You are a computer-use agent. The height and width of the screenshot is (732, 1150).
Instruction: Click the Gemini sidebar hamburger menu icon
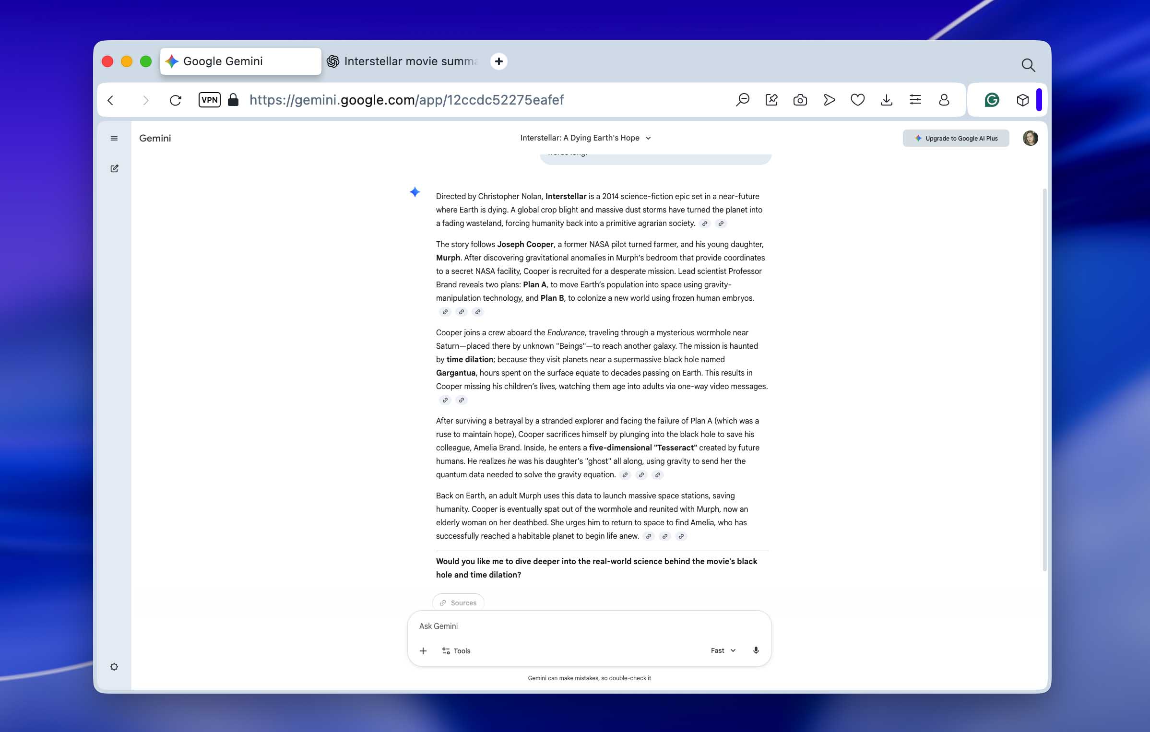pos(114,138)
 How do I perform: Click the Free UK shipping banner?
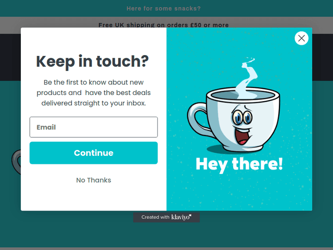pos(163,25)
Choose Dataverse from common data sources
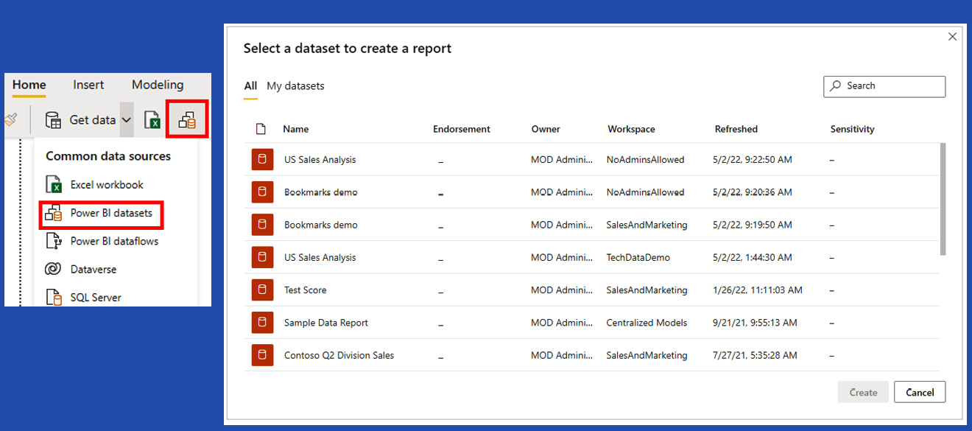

───

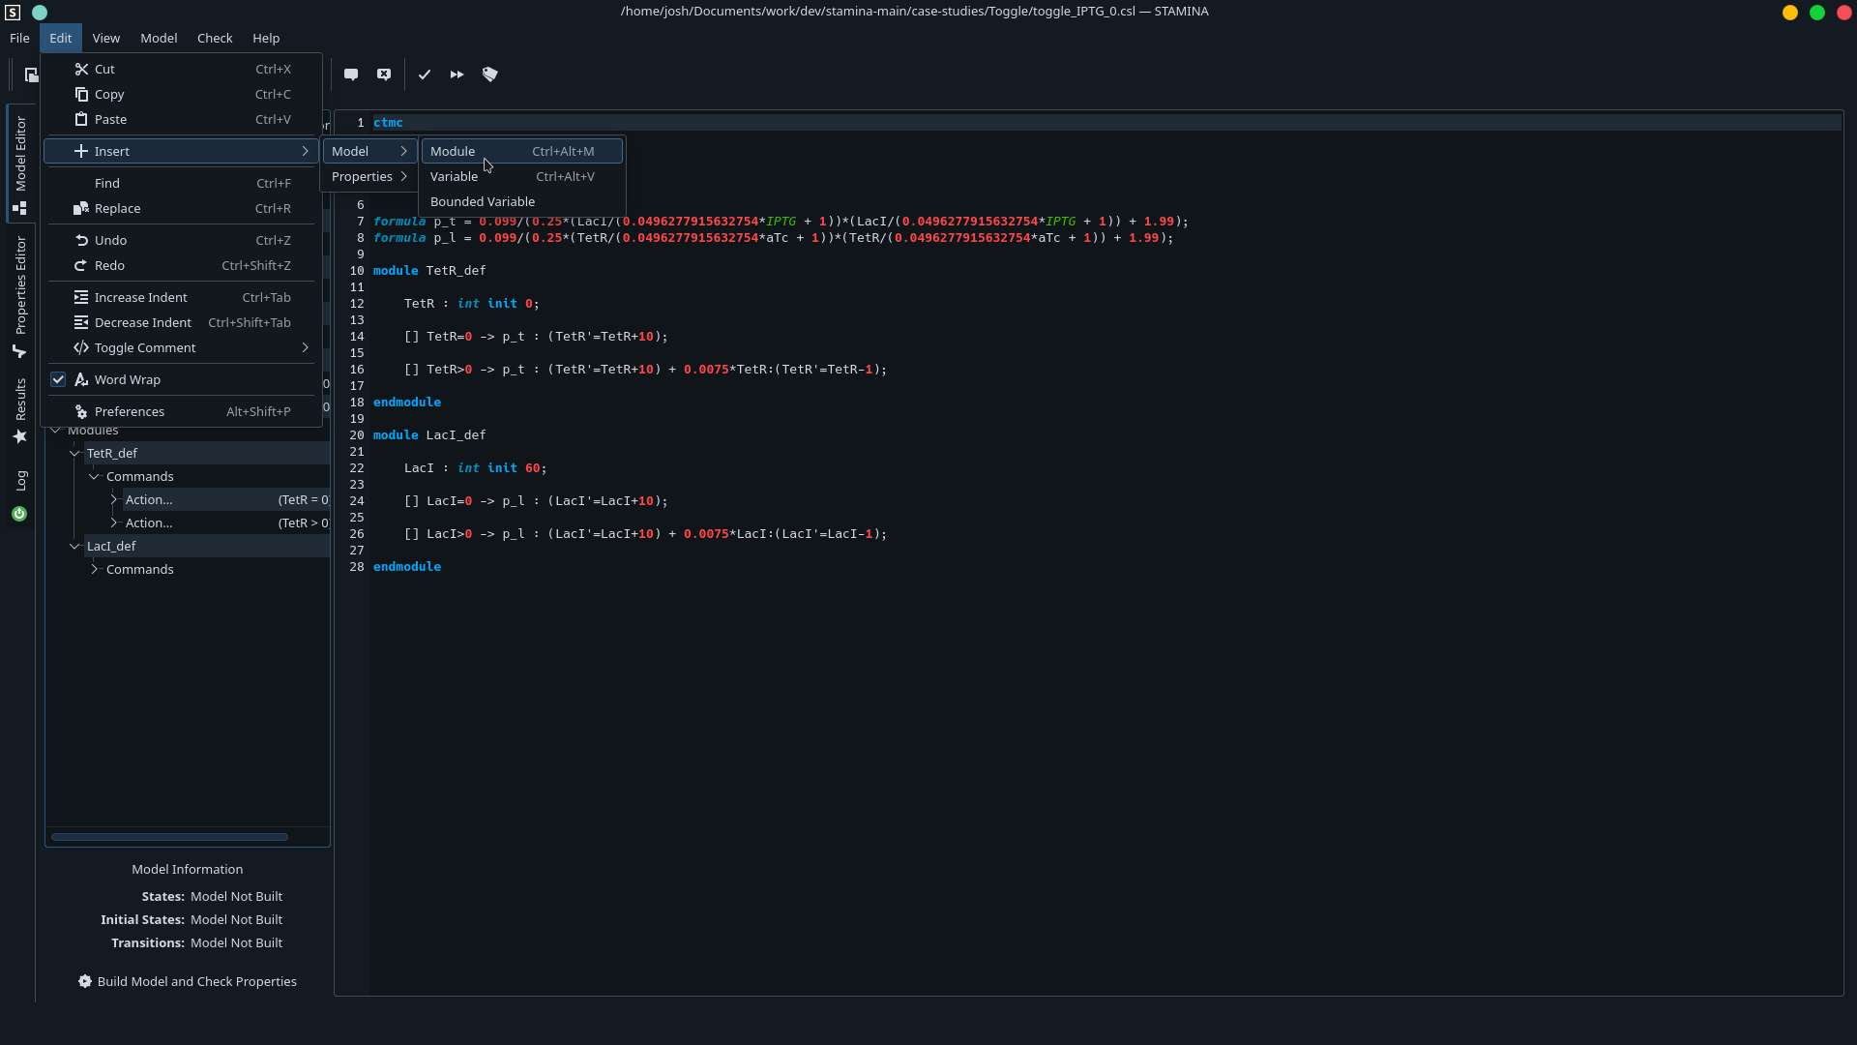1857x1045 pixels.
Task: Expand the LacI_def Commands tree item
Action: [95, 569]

───

### THE REQUEST
Rewrite the material from the line with "You are a computer-use" up to and including the line with "Choose Dataverse from common data sources", replacing "hamburger menu icon" with "navigation menu icon" and keeping everything else the same. Leave out the pictures.

### THE REPLY
You are a computer-use agent. The height and width of the screenshot is (732, 1150).
Instruction: Click the Gemini sidebar navigation menu icon
pos(114,138)
 How do I perform: Click the Free UK shipping banner?
pos(163,25)
Choose Dataverse from common data sources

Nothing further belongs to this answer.